BookMyShow has on the roll consultants such as UK-based Catherine Simpson or US-based Jake Berry among others. Each of them has 30 years of experience in operations, production and marketing of live events in entertainment.
“For Ed (Sheeran) we built a structure that involved structural engineering and a level of backend security, standardisation and processes,” says Roncon.
That is the first way in which this boom is different. It is coloured by a maturity, a will to tackle issues that seemed intractable earlier. The second feature of this growth is the de-risking of the revenue pie. Unlike earlier when everything depended on getting a sponsor, now ticket sales are a critical part of the revenue split.
For instance, roughly one-third of JLF’s top line comes from ticket sales, rental for food stalls and sponsors/advertisers. Roy says the JLF has actively worked to reduce the half a million people who would walk into the JLF to say 400,000 who pay, even if it is a small amount, for entry.
“(Eventually) we want to restrict footfalls (and ticket sales) at 300,000-350,000,” he says.
The nature of advertising in this round of growth is markedly different – the advertiser is not coming in to ‘support’ an event, he is coming in because he wants this audience.
“People are switching off traditional advertising; they are paying so that they don’t see ads (eg Netflix). That consumer comes and spends 3-4 hours on this (Sheeran or Lollapalooza),” points out Roncon.

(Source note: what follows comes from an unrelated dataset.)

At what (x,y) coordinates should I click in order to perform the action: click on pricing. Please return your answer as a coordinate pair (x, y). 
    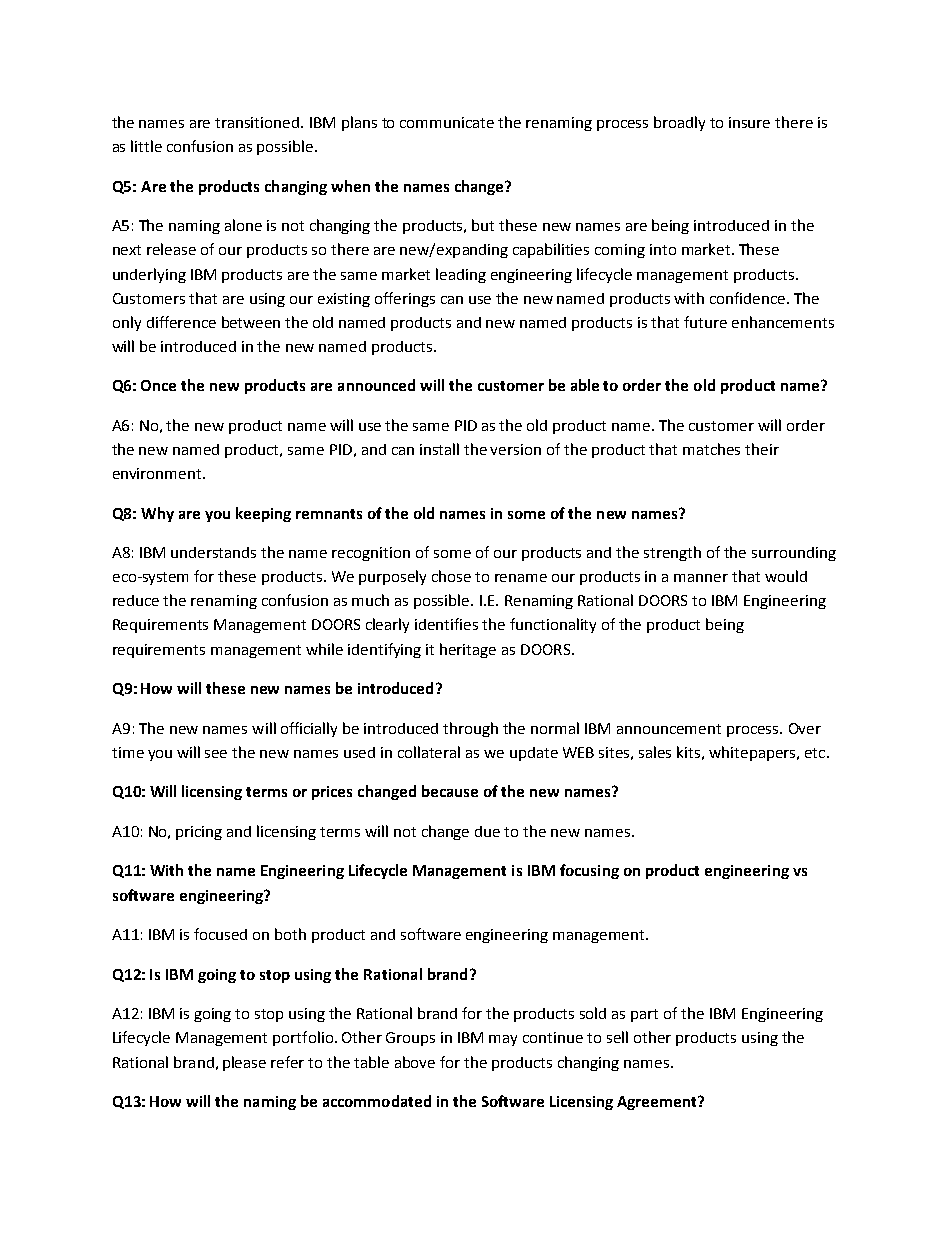
    Looking at the image, I should click on (199, 833).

That brings this to the third, possibly the most important change this boom has brought – an emphasis on ownership of IP, the processes and the experience around an event and using that to aid monetisation. When Choudhary who had been running an event firm with Laqshya Media set out to do something on his own, “We first bought all the IPs (The Edutainment Show, Social Nation et al) and put them in Eva Live,” he adds.

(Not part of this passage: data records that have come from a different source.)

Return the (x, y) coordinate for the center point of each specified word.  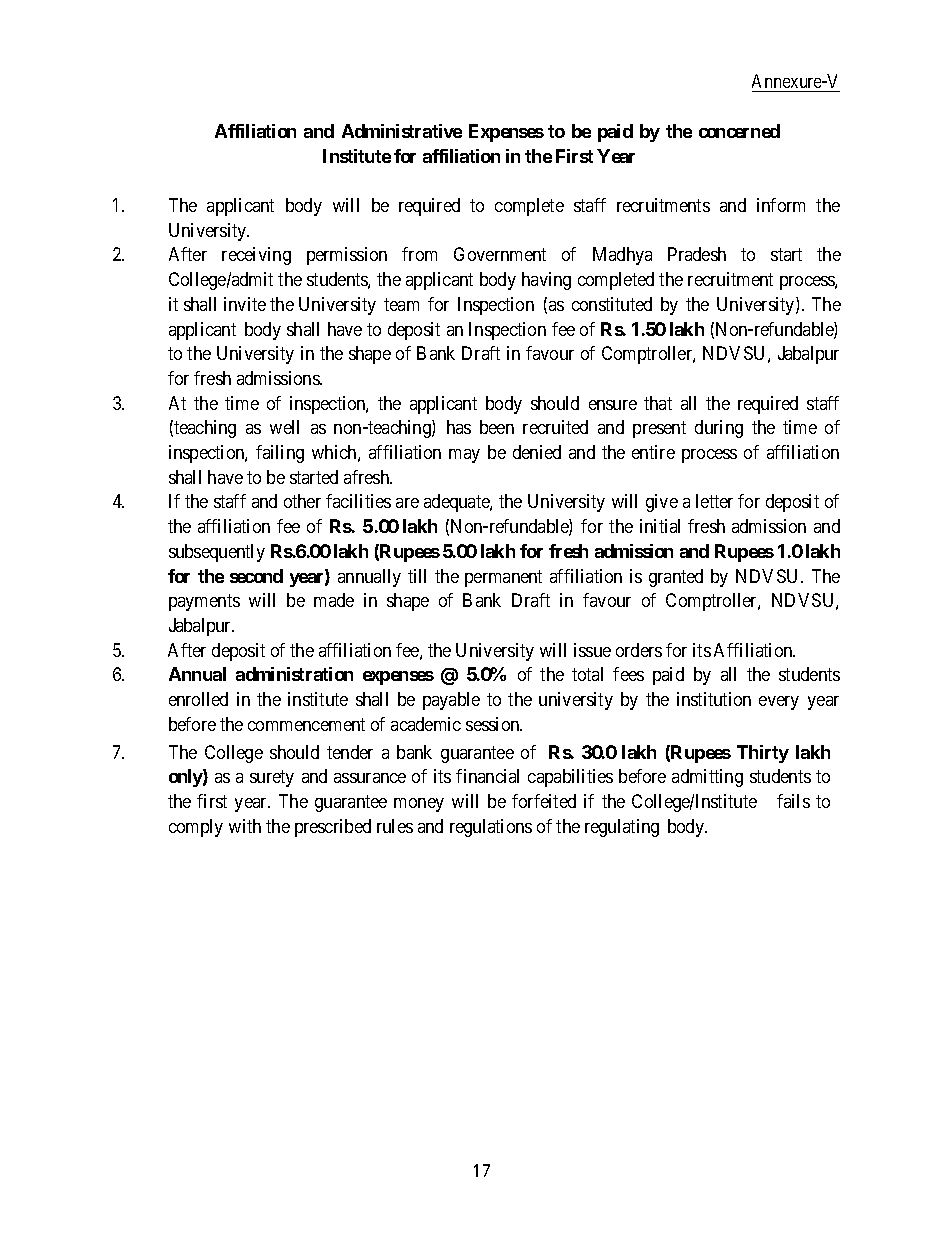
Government (500, 254)
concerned (739, 131)
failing (280, 454)
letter (714, 501)
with (245, 826)
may (464, 456)
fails (793, 801)
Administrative (402, 131)
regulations (491, 828)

Teamwork Arts is focused on events that are its IP (JLF, Mahindra Kabira Festival), and a greater control over individual, repeat events to leverage them well. “Our repeats across festivals are high, so our marketing costs are lower. We do everything internally with a team of 100 people that expands to 4,000 when there is an event. Over the years we have streamlined processes and therefore the profitability has increased,” says Roy.
This round of growth then comes from a place where the challenges have been tackled head on. It just might hold.